* Text:
-------------------------
A string that contains no whitespace is often, but not always a list (containing one word):

======
% set list hello
% llength $list
1

% set list he\{llo
% llength $list
1

% set notalist \{hello 
% llength $notalist
unmatched open brace in list
======

The following is a list that contains one word, which is an empty string:

======
% set list {{}}
% llength $list
1

% set list [list {}]
llength $list ;# -> 1
======

Whitespace separates words in a list:

======
% set list {1 2}
% llength $list
2

% set list "1 2"
-------------------------
[Element lookup records]
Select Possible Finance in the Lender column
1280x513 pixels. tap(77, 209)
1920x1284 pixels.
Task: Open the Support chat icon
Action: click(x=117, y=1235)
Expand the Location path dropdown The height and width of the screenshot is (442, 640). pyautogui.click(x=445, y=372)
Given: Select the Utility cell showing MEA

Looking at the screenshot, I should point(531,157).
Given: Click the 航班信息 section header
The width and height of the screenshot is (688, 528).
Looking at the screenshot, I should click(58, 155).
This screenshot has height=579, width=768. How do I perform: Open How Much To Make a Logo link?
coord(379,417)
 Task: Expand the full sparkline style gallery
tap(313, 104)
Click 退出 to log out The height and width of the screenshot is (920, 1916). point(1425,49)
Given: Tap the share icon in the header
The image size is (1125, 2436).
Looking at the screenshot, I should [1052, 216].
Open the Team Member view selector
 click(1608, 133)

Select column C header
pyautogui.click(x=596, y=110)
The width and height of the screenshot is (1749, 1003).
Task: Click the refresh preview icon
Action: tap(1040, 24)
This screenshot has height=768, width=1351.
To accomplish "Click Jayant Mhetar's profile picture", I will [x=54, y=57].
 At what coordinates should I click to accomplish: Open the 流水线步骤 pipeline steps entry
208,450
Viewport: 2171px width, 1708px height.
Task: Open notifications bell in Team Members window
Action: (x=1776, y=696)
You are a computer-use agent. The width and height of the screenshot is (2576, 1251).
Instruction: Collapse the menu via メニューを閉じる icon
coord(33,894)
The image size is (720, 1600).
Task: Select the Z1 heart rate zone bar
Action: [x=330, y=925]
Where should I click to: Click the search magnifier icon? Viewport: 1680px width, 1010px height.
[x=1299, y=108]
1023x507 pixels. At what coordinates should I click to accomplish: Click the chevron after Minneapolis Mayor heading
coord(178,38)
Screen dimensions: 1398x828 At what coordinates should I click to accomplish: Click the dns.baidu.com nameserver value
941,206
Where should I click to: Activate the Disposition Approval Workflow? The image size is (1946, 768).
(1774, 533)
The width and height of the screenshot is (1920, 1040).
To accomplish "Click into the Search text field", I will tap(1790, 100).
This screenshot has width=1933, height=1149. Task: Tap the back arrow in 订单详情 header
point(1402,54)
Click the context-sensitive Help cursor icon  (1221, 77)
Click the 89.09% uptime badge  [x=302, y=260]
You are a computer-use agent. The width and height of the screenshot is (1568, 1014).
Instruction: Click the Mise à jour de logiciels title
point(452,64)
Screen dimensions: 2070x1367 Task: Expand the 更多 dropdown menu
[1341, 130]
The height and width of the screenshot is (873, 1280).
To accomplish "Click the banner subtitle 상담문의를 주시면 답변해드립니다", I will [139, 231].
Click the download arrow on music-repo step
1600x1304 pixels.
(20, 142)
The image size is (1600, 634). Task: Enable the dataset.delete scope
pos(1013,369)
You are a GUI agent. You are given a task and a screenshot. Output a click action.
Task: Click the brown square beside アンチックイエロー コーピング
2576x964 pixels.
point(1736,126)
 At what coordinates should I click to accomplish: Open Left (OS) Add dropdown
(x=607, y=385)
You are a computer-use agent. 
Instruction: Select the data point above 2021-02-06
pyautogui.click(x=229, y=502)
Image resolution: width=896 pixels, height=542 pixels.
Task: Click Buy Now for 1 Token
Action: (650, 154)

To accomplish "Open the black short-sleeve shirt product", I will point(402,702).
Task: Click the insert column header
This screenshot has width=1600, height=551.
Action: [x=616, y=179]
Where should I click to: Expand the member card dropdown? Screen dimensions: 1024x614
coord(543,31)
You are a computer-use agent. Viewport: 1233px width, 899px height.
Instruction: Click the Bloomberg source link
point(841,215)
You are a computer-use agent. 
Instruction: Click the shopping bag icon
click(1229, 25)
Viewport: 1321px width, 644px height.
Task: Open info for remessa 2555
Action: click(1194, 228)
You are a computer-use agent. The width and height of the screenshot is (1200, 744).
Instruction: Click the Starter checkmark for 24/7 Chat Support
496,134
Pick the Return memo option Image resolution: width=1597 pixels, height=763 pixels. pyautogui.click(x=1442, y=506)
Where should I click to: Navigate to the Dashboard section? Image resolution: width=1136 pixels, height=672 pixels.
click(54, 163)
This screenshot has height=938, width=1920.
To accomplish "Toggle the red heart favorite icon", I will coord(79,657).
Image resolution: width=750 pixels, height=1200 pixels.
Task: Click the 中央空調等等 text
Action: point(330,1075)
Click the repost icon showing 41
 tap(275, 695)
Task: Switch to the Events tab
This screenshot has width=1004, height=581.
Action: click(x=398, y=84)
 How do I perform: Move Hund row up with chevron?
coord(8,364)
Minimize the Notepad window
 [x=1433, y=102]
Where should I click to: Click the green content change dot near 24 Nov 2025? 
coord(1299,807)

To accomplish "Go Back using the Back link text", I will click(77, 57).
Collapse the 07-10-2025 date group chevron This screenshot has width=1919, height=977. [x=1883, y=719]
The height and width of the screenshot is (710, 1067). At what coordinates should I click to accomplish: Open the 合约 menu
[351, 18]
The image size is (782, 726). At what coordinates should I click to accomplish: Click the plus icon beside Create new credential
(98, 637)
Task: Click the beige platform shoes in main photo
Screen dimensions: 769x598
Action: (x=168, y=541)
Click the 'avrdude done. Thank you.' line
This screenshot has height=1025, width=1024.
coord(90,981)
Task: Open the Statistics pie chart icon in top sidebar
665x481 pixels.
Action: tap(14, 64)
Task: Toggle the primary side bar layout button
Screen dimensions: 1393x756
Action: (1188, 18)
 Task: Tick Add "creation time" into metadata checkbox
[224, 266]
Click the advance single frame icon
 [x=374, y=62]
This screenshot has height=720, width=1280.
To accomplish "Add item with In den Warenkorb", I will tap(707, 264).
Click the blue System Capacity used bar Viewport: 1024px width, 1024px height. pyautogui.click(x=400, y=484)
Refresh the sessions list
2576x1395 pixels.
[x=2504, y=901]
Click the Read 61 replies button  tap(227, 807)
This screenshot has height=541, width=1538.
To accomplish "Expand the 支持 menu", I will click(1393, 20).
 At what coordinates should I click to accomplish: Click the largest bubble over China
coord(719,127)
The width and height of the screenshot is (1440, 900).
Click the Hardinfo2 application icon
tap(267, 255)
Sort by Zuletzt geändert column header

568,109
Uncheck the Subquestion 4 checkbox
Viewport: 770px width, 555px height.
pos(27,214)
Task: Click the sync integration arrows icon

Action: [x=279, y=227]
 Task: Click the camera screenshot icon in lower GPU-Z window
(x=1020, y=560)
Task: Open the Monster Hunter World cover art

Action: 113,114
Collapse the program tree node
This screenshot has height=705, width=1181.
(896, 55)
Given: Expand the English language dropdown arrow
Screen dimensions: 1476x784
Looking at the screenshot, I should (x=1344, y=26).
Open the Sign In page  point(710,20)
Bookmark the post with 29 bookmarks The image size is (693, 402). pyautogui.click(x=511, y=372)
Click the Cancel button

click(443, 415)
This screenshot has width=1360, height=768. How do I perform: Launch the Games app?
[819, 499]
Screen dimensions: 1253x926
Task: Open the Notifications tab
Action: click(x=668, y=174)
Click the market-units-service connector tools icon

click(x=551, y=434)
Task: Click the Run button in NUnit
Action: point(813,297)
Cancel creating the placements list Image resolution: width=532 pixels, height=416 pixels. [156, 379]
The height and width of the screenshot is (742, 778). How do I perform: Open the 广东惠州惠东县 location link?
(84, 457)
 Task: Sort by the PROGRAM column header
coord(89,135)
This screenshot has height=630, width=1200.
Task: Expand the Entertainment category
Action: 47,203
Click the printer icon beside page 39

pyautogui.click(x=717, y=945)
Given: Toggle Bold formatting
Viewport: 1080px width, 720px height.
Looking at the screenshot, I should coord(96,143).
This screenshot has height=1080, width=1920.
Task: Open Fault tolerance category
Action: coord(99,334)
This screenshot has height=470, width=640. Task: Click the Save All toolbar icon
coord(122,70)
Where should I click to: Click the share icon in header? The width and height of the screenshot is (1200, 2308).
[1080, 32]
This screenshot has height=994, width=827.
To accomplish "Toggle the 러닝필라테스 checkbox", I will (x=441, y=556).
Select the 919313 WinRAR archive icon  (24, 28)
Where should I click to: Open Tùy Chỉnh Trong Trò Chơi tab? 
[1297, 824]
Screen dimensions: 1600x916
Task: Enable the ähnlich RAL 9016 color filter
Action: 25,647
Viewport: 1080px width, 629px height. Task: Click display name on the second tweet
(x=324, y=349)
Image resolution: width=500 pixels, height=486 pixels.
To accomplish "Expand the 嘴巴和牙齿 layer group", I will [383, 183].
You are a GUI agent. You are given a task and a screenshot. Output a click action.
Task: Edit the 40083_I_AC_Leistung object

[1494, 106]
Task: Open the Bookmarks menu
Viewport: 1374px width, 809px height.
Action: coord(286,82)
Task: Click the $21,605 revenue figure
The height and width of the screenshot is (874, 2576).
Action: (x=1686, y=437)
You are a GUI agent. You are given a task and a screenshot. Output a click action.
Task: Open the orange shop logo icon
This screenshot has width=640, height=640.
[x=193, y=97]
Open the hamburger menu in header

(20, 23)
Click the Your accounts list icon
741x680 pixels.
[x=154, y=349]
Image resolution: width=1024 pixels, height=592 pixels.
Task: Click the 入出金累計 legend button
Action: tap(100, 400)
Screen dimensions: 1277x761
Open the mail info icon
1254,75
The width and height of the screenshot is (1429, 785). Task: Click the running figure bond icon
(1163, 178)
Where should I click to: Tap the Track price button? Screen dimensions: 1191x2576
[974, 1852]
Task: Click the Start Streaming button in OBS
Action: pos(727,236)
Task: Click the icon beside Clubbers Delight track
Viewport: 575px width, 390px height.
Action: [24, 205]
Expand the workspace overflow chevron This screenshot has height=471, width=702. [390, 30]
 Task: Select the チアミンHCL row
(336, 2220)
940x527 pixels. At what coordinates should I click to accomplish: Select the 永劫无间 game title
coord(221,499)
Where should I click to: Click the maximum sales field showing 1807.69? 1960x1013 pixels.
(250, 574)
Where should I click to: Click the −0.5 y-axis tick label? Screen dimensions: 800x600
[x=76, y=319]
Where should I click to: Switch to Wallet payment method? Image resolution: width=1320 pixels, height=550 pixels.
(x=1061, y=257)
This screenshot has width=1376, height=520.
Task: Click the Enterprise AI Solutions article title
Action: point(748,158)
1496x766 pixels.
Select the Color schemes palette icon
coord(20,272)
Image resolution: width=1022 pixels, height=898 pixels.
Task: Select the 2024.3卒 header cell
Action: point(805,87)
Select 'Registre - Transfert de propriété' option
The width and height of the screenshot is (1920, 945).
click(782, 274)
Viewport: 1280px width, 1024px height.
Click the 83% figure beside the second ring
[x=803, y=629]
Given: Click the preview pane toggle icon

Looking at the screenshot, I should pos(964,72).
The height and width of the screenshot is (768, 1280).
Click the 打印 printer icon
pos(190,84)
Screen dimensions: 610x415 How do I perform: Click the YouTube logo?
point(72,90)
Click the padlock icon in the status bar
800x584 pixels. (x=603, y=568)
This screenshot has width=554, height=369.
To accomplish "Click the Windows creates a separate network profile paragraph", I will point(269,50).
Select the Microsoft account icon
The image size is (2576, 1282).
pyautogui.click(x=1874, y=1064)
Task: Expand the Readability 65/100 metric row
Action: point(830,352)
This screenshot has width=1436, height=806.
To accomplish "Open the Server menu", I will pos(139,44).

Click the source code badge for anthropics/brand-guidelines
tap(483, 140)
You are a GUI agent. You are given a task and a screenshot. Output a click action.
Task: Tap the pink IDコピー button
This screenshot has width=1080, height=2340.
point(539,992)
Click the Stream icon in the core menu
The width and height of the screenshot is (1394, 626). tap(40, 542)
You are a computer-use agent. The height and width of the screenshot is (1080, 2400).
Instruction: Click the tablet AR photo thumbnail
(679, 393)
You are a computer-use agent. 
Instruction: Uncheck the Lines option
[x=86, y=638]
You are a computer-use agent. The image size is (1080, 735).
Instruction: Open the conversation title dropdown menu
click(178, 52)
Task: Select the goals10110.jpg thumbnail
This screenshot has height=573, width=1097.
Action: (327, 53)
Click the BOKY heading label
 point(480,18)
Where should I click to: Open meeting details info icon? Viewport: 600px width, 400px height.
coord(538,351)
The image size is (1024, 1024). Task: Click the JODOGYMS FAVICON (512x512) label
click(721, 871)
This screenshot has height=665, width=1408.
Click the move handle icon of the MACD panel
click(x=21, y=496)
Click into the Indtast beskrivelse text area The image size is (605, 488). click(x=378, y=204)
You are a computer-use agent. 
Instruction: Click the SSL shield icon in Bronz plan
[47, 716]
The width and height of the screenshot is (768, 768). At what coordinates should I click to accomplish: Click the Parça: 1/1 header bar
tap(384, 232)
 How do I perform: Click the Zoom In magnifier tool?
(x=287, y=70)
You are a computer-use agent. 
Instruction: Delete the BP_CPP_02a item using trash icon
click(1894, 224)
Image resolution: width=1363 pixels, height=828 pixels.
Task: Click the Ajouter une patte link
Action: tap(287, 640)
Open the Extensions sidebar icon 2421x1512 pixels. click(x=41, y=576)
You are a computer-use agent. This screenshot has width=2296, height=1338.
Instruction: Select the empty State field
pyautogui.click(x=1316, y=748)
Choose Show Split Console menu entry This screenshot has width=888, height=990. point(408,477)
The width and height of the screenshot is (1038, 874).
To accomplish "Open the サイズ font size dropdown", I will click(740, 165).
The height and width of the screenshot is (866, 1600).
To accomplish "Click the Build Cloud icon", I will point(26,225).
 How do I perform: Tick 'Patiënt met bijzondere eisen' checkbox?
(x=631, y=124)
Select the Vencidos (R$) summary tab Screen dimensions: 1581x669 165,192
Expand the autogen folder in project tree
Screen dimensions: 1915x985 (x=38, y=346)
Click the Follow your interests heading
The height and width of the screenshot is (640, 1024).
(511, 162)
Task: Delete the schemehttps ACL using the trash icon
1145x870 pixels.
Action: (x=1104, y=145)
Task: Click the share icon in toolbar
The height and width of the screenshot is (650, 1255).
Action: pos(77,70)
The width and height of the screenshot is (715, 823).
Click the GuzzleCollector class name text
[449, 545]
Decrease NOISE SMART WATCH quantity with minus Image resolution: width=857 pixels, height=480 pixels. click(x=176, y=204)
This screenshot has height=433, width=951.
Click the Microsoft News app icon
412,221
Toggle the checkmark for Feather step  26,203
-------------------------
* Written instruction 1: In the Tcl list text, what error does llength report for the variable notalist?
* Written instruction 2: Extend the Tcl list text, picking up right after its last line.

* Written reply 1: unmatched open brace in list

* Written reply 2:
% llength $list
2
======

Here is a list that contains two words, both of which are empty strings:

======
% set list {{} {}}
% llength $list
2
======


List routines parse strings into lists in much the same way that Tcl parses
strings into commands.  In the following example, `[llength]` parses the string
into a list, and the backlash-space sequence results in the first character of
the second word being a space character:

======
% set list {1 \ 2}
% llength $list
2
======

It is very common, and perfectly acceptable, to use braces instead of `list`
when writing a list:

======
% set list {one two three}
% llength $list
3
======

But in Tcl, braces are simply a means of escaping whitespace and other special
characters in strings.  They are a nice way to write out lists, but Tcl itself
doesn't equate braces with lists.  Any quoting can be used to make a
well-formed list, and there are an infinite number of ways to produce a string
that is the same well-formed list:

======
% set list "one two three"
% llength $list
3

% set list one\ two\ three
% llength $list
3

% set list one\x20two\x20three
% llength $list
3

% set list one\ttwo\tthree\t
% llength $list
3

#... and on and on ...
======


When formatting a list as a string, `list` will escape values where necessary:

======
% list \n\{
\n\{
======



** Strings that Are Not Lists **

[EIAS%|%All lists are strings], but not all strings are well-formed lists.  The
various list routines expect their arguments to be well-formed lists.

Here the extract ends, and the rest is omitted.